ZU ERLEDIGENDE AUFGABE: Schreib bitte aus dem Text über den Prozess gegen Heinrich de Boere den Abschnitt von „De Boere, inzwischen“ bis „nahe Den Haag.“ noch einmal ab. Ersetze darin „Rollstuhl“ durch „Sessel“.

TEXTABSCHNITT:
▶
54 Menschen ermordet

Es ist wohl einer der letzten NS-Kriegsverbrecher-Prozesse, die Deutschland erleben wird. Angeklagt ist eben jener Heinrich de Boere wegen des Mordes an Teunis de Groot und zwei weiteren holländischen Männern. Unter dem Codenamen „Silbertanne” sollen die SS-Männer mindestens 54 Menschen ermordet haben, die von den Nazis als „antideutsch” angesehen wurden.

So spektakulär dieser Prozess viele Jahre nach Kriegsende erscheint, auch angesichts der Tatsache, dass de Boere unter diesem Namen seit Jahrzehnten in seiner Heimatstadt Eschweiler lebt, so eigenwillig gestaltet sich auch der Auftakt. Die Verteidiger de Boeres verlangen nämlich noch vor der Anklageverlesung die Ablösung von Oberstaatsanwalt Ulrich Maaß. Der Leiter der Dortmunder Schwerpunkt-Staatsanwaltschaft für NS-Verbrechen sei „schon jetzt völlig festgelegt” auf die Schuld des Angeklagten, dieser habe deshalb „kein faires Verfahren” zu erwarten. Der Vorsitzende Richter Gerd Nohl beschließt an diesem Morgen deshalb nach mehreren Unterbrechungen des Prozesses dessen Vertagung auf Montag.

De Boere, inzwischen 88-jährig, sitzt in seinem Rollstuhl hinter der Anklagebank, wirkt erheblich jünger als er ist und vor allem sehr gelassen. Leicht nach vorne gebeugt, blickt er selbstbewusst in die Kameras vor ihm, lächelt sogar einmal leicht. Vor zwei Jahren hat er in einem Interview mit dem Spiegel gesagt, er bereue, „was 1944 passiert ist”, es tue ihm leid. Er bete sogar jeden Abend für die Getöteten. Das Sonderkommando Feldmejer, dem er angehörte, hatte die Lizenz zum Töten, sollte den aufkeimenden Widerstand in den Niederlanden durch wahllose Erschießungen brechen. Sie kamen also, schossen und verschwanden wieder. So wie bei Teunis de Groot, dem Fahrrad-Händler aus Voorschoten nahe Den Haag.
◀
AUSZÜGE DER EINTRÄGE:
▶
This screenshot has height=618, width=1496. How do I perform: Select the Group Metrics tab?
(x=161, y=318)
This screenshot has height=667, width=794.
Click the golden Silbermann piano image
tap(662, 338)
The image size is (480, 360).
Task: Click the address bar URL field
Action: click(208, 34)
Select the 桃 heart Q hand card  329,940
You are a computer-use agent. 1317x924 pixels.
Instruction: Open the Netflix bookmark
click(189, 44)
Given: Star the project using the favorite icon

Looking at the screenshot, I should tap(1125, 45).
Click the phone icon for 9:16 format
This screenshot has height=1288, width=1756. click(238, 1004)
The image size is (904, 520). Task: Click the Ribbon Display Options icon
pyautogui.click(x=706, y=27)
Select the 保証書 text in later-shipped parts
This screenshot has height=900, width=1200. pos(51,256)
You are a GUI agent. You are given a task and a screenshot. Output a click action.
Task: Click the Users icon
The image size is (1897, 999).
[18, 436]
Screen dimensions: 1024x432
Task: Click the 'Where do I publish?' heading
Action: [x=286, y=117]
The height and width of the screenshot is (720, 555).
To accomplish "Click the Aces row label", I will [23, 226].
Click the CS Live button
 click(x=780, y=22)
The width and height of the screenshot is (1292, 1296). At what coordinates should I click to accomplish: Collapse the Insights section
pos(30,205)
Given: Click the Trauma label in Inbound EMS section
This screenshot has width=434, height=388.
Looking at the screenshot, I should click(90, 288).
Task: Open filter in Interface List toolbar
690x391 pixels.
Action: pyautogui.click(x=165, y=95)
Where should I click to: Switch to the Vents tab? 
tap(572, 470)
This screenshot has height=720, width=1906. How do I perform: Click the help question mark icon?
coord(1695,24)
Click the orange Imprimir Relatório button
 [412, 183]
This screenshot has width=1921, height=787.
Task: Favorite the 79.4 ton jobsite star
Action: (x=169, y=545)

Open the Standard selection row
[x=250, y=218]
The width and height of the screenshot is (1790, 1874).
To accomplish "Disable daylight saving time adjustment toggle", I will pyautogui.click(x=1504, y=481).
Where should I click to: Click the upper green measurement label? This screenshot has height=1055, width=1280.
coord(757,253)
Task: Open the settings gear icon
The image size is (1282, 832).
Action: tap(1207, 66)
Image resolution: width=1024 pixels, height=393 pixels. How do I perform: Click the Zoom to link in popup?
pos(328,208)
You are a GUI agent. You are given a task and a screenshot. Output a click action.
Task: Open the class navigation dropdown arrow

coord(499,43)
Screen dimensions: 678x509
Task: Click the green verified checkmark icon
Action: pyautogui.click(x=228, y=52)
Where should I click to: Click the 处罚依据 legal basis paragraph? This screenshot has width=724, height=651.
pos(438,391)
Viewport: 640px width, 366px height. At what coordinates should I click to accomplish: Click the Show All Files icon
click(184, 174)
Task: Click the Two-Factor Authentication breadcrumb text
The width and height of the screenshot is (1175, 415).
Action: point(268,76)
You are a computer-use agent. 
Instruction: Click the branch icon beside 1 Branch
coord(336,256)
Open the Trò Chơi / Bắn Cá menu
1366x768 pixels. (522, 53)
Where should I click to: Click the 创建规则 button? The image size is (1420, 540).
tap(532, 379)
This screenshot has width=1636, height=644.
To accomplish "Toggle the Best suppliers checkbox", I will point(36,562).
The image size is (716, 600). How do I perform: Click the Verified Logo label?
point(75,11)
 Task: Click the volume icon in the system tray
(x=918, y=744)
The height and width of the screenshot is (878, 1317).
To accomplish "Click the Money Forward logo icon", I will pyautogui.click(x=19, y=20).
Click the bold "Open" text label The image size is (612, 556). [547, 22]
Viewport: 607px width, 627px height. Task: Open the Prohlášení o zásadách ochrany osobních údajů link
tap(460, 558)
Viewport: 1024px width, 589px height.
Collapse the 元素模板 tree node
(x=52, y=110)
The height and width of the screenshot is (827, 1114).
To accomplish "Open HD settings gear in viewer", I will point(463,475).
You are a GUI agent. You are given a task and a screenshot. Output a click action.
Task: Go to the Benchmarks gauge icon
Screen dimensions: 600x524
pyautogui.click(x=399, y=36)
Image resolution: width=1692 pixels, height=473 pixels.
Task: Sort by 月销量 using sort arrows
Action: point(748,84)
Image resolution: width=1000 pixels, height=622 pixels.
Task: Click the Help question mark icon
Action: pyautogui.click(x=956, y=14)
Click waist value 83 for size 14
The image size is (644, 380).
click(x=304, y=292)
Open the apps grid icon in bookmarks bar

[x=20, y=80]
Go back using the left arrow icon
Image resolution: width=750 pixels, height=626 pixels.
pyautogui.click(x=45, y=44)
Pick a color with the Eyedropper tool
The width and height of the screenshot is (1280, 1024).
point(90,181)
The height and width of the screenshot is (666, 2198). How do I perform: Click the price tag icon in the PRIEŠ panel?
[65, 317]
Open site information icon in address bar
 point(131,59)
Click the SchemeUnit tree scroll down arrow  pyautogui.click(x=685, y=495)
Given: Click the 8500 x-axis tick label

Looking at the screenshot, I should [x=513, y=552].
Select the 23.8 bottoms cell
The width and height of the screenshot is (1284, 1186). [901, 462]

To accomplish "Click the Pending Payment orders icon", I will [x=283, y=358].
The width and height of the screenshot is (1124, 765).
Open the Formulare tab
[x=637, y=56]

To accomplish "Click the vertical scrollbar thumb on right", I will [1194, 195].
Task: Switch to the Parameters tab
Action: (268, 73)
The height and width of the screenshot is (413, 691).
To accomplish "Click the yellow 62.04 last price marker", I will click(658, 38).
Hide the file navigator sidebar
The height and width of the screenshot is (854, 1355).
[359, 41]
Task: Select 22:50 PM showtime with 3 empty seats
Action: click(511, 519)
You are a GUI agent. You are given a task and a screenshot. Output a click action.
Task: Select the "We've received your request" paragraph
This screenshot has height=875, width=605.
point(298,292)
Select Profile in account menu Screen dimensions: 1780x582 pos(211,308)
◀
ANTWORT ZUR AUFGABE:
De Boere, inzwischen 88-jährig, sitzt in seinem Sessel hinter der Anklagebank, wirkt erheblich jünger als er ist und vor allem sehr gelassen. Leicht nach vorne gebeugt, blickt er selbstbewusst in die Kameras vor ihm, lächelt sogar einmal leicht. Vor zwei Jahren hat er in einem Interview mit dem Spiegel gesagt, er bereue, „was 1944 passiert ist”, es tue ihm leid. Er bete sogar jeden Abend für die Getöteten. Das Sonderkommando Feldmejer, dem er angehörte, hatte die Lizenz zum Töten, sollte den aufkeimenden Widerstand in den Niederlanden durch wahllose Erschießungen brechen. Sie kamen also, schossen und verschwanden wieder. So wie bei Teunis de Groot, dem Fahrrad-Händler aus Voorschoten nahe Den Haag.